In one of the ruling ideas in eighteenth-century literary culture, poets were legislators. ‘Poets are the unacknowledged legislators of mankind’, the Romantic poet Shelley declared from exile in Italy. Although this is the most memorable formulation of the doctrine, earlier poets omitted the qualifier, and assumed their role was an acknowledged one. A century before Shelley, Alexander Pope in his Essay on Criticism argued that literature was subject to traditional rules as part of the law of Nature:

These rules of old discover'd, not devis'd,

Are Nature still, but Nature Methodiz'd;

Nature, like Liberty, is but restrain'd

By the same Laws which first herself ordain'd.

Homer was the first literary law-giver, and the writers of ancient Greece and Rome ‘Receiv'd his laws, and stood convinced ’twas fit / Who conquer'd Nature shou'd preside o'er Wit.' In Britain, Pope found only a few writers who ‘here restor'd Wit's Fundamental Laws’, thereby justifying his own satires on the culture of his day.
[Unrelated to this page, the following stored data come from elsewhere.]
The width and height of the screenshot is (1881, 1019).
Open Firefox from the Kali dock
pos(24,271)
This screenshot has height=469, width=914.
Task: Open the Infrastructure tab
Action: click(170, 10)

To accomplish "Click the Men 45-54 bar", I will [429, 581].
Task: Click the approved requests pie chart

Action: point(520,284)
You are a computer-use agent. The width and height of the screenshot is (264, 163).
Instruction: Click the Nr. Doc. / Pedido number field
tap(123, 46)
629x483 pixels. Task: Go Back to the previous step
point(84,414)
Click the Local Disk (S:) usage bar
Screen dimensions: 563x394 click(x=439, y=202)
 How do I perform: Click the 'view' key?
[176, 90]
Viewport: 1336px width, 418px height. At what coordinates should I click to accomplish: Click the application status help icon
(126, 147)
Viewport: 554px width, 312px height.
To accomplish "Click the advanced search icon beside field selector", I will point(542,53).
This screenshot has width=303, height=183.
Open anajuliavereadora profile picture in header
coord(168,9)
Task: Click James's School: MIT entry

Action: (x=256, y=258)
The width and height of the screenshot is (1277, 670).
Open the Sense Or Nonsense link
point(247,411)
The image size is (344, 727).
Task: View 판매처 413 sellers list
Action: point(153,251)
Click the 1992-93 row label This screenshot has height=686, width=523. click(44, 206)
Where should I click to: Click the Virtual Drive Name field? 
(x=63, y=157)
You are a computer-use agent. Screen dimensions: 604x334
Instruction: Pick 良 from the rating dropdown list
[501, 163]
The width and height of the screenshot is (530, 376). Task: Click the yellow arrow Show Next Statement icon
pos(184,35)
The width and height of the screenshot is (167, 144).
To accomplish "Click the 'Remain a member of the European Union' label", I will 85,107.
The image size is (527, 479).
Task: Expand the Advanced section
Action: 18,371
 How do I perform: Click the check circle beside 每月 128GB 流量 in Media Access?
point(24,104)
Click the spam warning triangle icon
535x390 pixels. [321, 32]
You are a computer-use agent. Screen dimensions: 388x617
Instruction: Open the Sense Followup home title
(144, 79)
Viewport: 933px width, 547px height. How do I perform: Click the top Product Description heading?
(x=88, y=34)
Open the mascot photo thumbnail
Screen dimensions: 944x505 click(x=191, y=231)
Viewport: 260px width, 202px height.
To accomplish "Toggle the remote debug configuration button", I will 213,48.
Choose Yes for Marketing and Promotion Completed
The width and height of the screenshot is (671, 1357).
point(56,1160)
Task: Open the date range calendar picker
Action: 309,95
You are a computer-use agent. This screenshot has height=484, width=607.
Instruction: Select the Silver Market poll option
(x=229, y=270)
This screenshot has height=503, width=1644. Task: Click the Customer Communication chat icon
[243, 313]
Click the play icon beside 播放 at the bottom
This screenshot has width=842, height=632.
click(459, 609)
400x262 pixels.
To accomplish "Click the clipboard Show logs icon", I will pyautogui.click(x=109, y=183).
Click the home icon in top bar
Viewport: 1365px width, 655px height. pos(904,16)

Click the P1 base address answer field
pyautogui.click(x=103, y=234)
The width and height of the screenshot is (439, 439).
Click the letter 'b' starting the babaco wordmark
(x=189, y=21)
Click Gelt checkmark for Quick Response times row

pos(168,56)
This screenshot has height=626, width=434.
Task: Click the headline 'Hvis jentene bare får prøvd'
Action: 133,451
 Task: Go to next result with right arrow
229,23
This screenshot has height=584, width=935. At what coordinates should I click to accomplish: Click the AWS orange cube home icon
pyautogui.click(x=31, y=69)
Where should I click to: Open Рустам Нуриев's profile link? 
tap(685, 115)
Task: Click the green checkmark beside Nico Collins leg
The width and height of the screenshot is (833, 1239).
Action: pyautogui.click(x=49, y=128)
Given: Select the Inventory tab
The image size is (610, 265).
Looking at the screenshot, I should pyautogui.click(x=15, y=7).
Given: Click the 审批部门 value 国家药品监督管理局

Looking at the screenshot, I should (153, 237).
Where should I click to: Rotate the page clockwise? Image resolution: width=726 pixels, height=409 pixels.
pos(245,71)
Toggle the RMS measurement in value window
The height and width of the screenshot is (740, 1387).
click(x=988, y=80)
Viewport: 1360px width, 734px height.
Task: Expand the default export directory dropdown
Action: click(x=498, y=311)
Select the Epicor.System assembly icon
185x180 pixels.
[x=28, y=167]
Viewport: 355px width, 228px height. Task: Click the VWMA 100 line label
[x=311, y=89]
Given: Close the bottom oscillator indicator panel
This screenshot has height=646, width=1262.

A generation later, Samuel Johnson distilled this trope in his novel, Rasselas: his hero Imlac states that the poet ‘must write as the interpreter of nature, and the legislator of mankind, and consider himself as presiding over the thoughts and manners of future generations’. Johnson's friend, Oliver Goldsmith, saw poets as exerting a corrective influence in their own generations but insisted that they were legislators only by analogy:

new fashions, follies, and vices make new monitors in every age necessary. An author may be considered as a merciful substitute for a legislator; he acts not by punishing crimes, but preventing them; however virtuous the present age, there may be still growing employment for ridicule, or reproof, for persuasion, or satire.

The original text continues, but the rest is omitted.